Axon degeneration: where the Wlds things are

Abstract

Expression of the Wld(s) protein significantly delays axon degeneration in injuries and diseases, but the mechanism for this protection is unknown. Two recent reports present evidence that axonal mitochondria are required for Wld(S)-mediated axon protection.

Figure 1. A model of mitochondria-dependent axon protection

The Drosophila protein dNmnat is necessary and sufficient for axonal survival, as RNAi-mediated knockdown of endogenous dNmnat induces spontaneous axon degeneration and depletion of mitochondria in the axon (top left), while upregulation of dNmnat delays axon degeneration from axotomy and rescues the depletion of axonal mitochondria (top right). Blocking mitochondrial entry into the axon by knocking down Milton, a linker protein required for anterograde mitochondrial transport, leads to spontaneous axon degeneration (bottom left). This degeneration cannot be rescued even with upregulation of dNmnat (bottom right), indicating that axonal mitochondria are required for dNmnat-mediated maintenance of normal axon survival and axon protection following nerve injuries.

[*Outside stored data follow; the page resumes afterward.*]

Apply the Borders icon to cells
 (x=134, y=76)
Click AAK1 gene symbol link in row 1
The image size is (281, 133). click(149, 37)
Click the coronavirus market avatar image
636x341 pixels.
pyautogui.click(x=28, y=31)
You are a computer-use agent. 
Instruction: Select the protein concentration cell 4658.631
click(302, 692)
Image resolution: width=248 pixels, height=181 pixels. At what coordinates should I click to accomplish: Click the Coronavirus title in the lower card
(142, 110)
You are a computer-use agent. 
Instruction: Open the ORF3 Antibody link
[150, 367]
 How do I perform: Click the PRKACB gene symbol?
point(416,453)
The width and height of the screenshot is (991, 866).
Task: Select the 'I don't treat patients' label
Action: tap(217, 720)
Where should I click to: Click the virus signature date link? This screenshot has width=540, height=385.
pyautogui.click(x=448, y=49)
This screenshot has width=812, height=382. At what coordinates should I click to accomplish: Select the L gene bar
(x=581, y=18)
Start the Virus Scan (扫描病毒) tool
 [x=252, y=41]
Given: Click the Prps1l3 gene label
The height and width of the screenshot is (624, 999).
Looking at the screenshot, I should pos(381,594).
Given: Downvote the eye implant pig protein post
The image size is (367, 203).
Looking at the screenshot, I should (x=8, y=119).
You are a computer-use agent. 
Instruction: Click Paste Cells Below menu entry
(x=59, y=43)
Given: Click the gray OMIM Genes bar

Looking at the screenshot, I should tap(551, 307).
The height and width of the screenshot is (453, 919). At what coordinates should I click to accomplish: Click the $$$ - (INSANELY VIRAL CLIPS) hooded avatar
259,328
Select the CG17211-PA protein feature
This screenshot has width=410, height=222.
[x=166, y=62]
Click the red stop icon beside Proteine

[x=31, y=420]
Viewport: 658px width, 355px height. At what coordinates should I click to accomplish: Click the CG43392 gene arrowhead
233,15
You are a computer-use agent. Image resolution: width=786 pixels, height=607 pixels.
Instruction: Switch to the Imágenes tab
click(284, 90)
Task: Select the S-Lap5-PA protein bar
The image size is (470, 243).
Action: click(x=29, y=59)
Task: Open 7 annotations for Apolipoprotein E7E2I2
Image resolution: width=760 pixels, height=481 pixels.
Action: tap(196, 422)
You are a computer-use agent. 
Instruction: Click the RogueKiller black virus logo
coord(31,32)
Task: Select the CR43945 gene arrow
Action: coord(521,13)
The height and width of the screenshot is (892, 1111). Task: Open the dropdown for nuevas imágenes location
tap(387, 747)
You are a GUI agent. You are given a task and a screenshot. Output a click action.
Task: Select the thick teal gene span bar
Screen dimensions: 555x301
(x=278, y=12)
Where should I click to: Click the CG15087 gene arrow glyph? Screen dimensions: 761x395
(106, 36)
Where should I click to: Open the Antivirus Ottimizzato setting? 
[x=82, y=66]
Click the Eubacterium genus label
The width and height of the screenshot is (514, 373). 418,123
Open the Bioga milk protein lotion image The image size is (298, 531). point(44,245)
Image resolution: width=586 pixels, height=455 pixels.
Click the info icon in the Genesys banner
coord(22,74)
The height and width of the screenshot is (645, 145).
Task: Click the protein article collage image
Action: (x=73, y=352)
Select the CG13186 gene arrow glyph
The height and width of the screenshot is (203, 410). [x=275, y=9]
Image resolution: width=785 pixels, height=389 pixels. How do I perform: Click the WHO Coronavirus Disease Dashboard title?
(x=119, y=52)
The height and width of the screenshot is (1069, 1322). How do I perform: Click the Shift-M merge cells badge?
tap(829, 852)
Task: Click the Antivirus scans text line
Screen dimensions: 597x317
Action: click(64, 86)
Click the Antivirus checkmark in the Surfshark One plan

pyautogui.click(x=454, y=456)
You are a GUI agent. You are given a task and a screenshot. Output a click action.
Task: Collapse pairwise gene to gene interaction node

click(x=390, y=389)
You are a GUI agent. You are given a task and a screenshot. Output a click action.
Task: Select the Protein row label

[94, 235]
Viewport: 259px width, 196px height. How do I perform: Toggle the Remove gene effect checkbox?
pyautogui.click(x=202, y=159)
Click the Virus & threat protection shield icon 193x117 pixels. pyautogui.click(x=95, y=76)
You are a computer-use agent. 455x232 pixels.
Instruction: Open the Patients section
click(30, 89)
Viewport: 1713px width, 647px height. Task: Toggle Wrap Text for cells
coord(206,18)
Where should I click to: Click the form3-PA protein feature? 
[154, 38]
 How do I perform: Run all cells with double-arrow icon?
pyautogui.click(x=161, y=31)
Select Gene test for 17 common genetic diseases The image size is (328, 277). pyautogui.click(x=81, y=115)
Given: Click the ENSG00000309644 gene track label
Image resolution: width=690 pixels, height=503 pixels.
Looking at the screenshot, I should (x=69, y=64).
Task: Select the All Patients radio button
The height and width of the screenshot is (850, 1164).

Figure 2. Wld^S activity in mitochondrial dynamics and function

(A) In injured wild-type (WT) axons, an influx of extracellular Ca²⁺ exceeds the threshold of mitochondrial Ca²⁺ buffering and leads to a local, transient increase of Ca²⁺ in the axon. Ca²⁺ binding to the Milton–Miro protein complex leads to undocking of mitochondria from the kinesin-dependent anterograde transport machinery, thereby decreasing mitochondrial movement. (B) In injured Wld^S axons, increased Ca²⁺ buffering by mitochondria decreases available free Ca²⁺ to bind to the Milton–Miro complex, thus maintaining the attachment of mitochondria to the anterograde transport machinery and preserving motility of mitochondria in the axon.